Your teenage daughter suddenly wants to wear cowboy boots, even though you live in the city. Your son won't tie his shoes. The woman next store dyes her hair pink. And every now and then, a stock surges quickly higher and then disappoints investors who jumped on board for the ride up with an even more dramatic crash.

Fads come and go, and so to "fad stocks." To avoid getting stuck in one on the way back down, you need to understand what a fad stock is and the warning signs to watch out for.

History of Fad Stocks

Fad stocks are nothing new, and you might be familiar with some examples from the past. Many of the stocks still exist today, though likely not in their fad form. Here are a few from over the years:

Snapple: In the 1990s, this iced tea and noncarbonated beverage company was a hot commodity. Howard Stern and Wendy the Snapple Lady popularized the company that was "made from the best stuff on earth." The stock was hot, but management always thought it was worth more than the market was willing to pay for it. Investors agreed and bid up the stock with reckless abandon.

Eventually, in 1994, Quaker Oats, (which was subsequently purchased by Pepsico ( PEP)), paid $1.7 billion for Snapple. Just over two years later, Snapple was dumped to Triarc for $300 million.
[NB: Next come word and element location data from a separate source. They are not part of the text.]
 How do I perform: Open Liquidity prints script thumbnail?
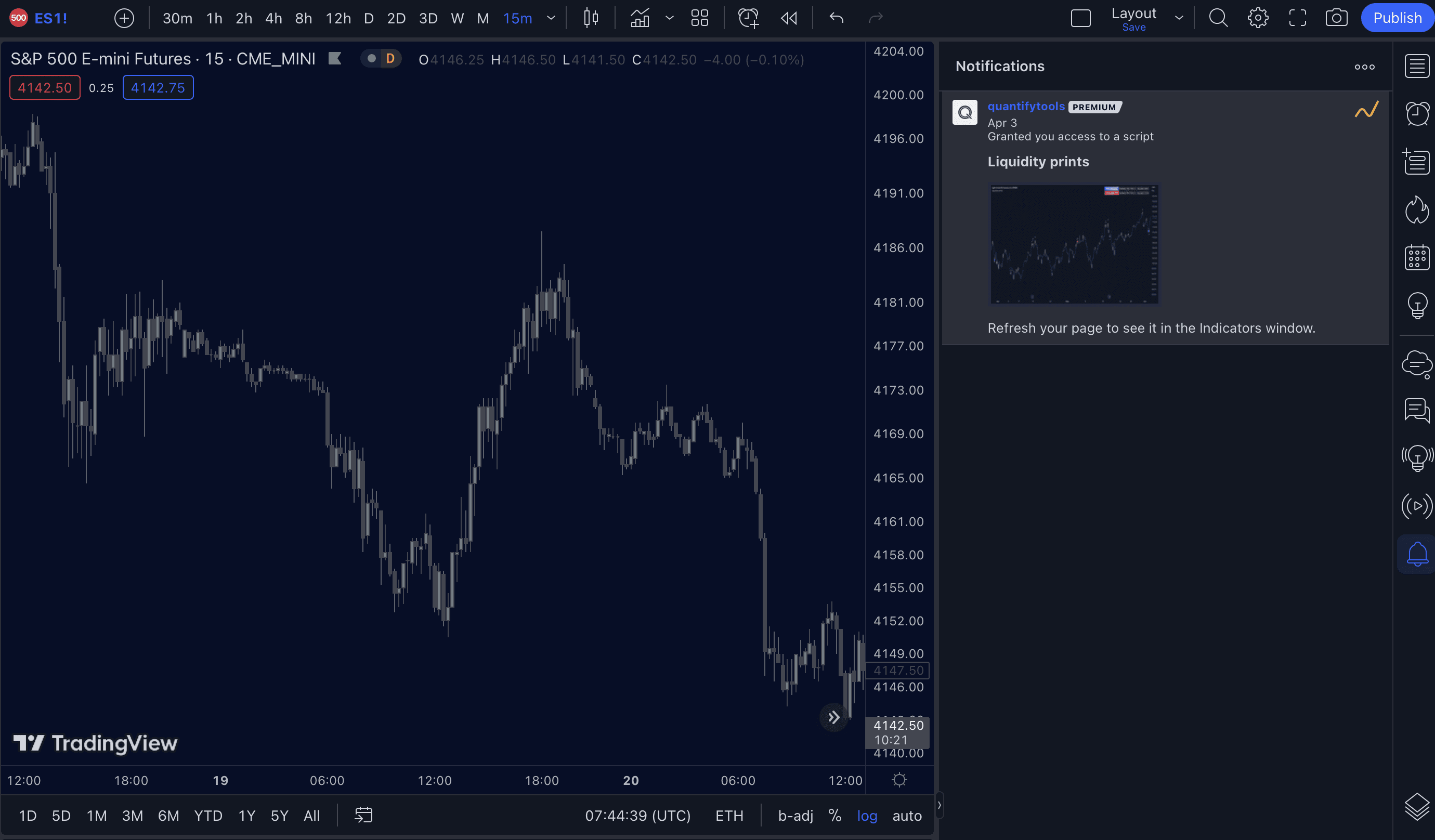(x=1074, y=244)
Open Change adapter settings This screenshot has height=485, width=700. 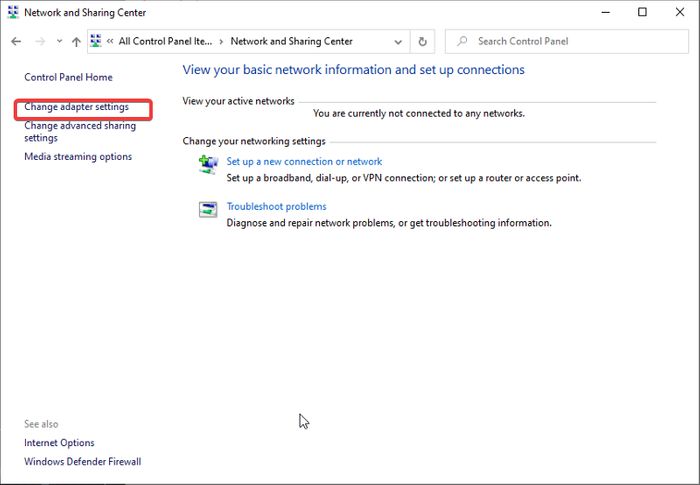pos(76,107)
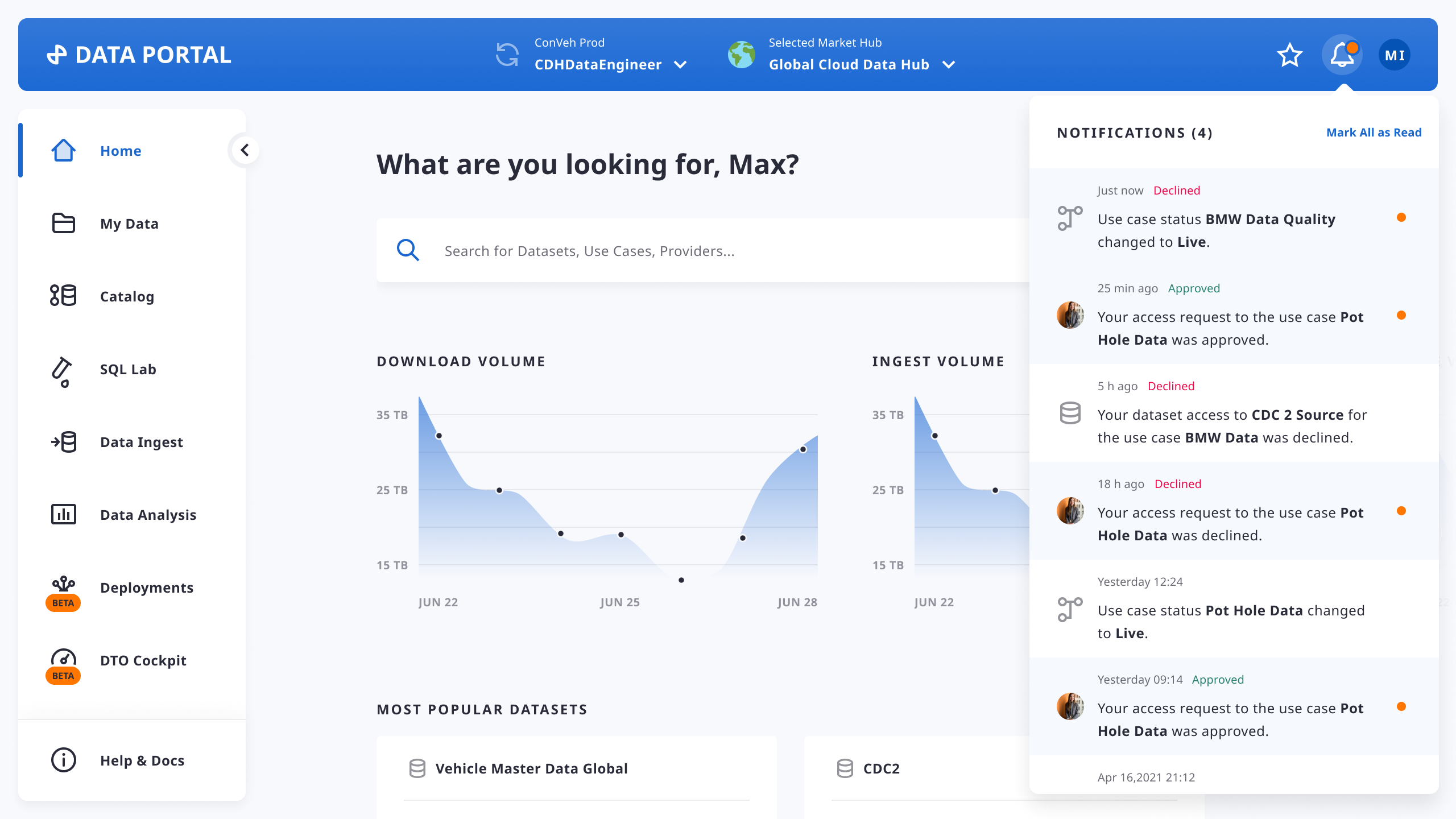This screenshot has width=1456, height=819.
Task: Open SQL Lab from sidebar
Action: coord(127,369)
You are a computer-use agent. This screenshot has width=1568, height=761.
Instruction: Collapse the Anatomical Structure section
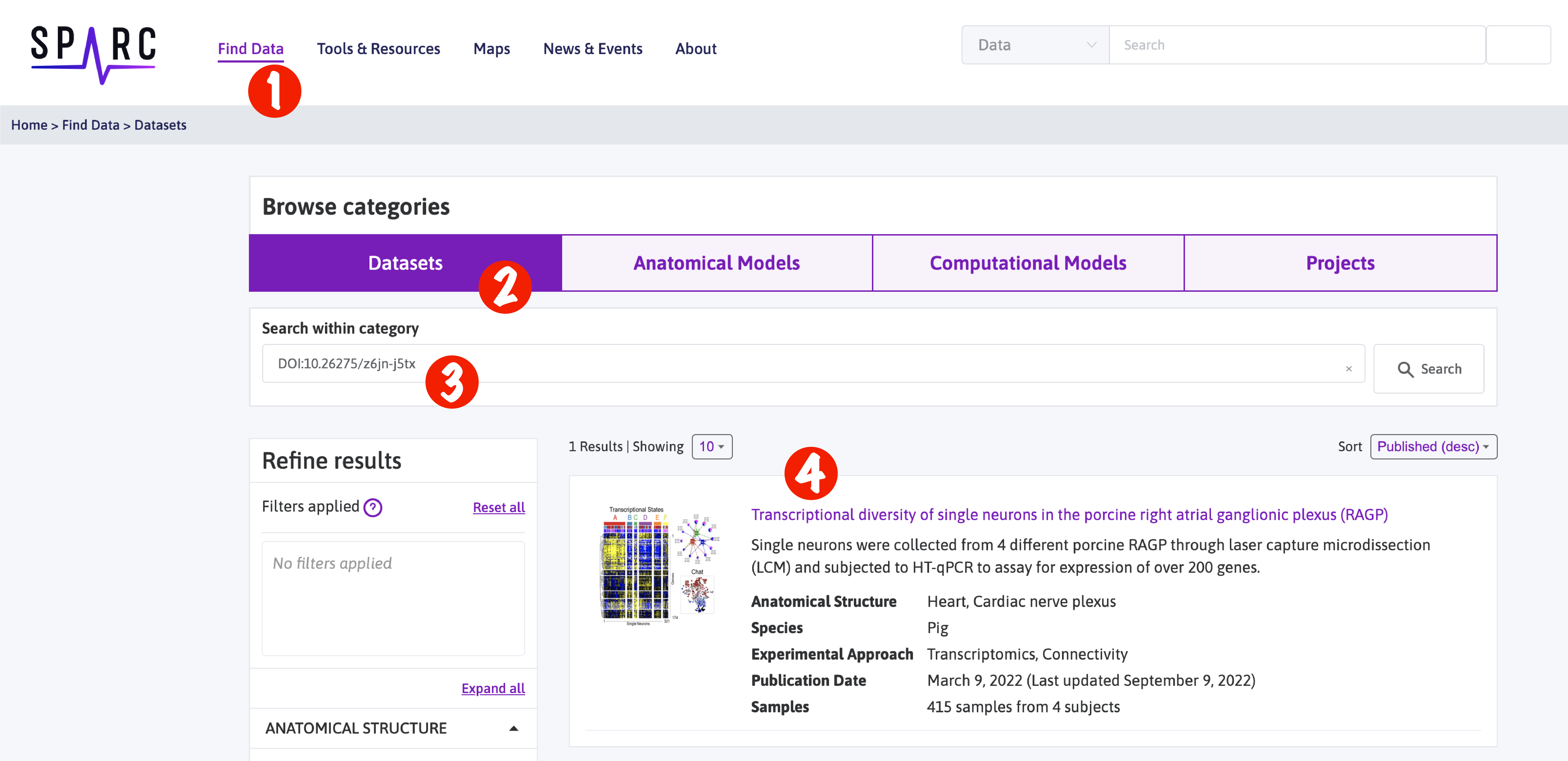tap(513, 728)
Now it is part of Dr Pepper Snapple ( DPS).

Heelys ( HLYS): This company, known for its roller sneakers, came public to great fanfare at the end of 2006 at $21 per share. It opened trading that day at $30.30, rose about another 20% in the subsequent few weeks in 2007 and then began a precipitous fall. The stock now sells for around $1.64. After earning 95 cents per share in 2007, the company will earn maybe a penny per share in 2008.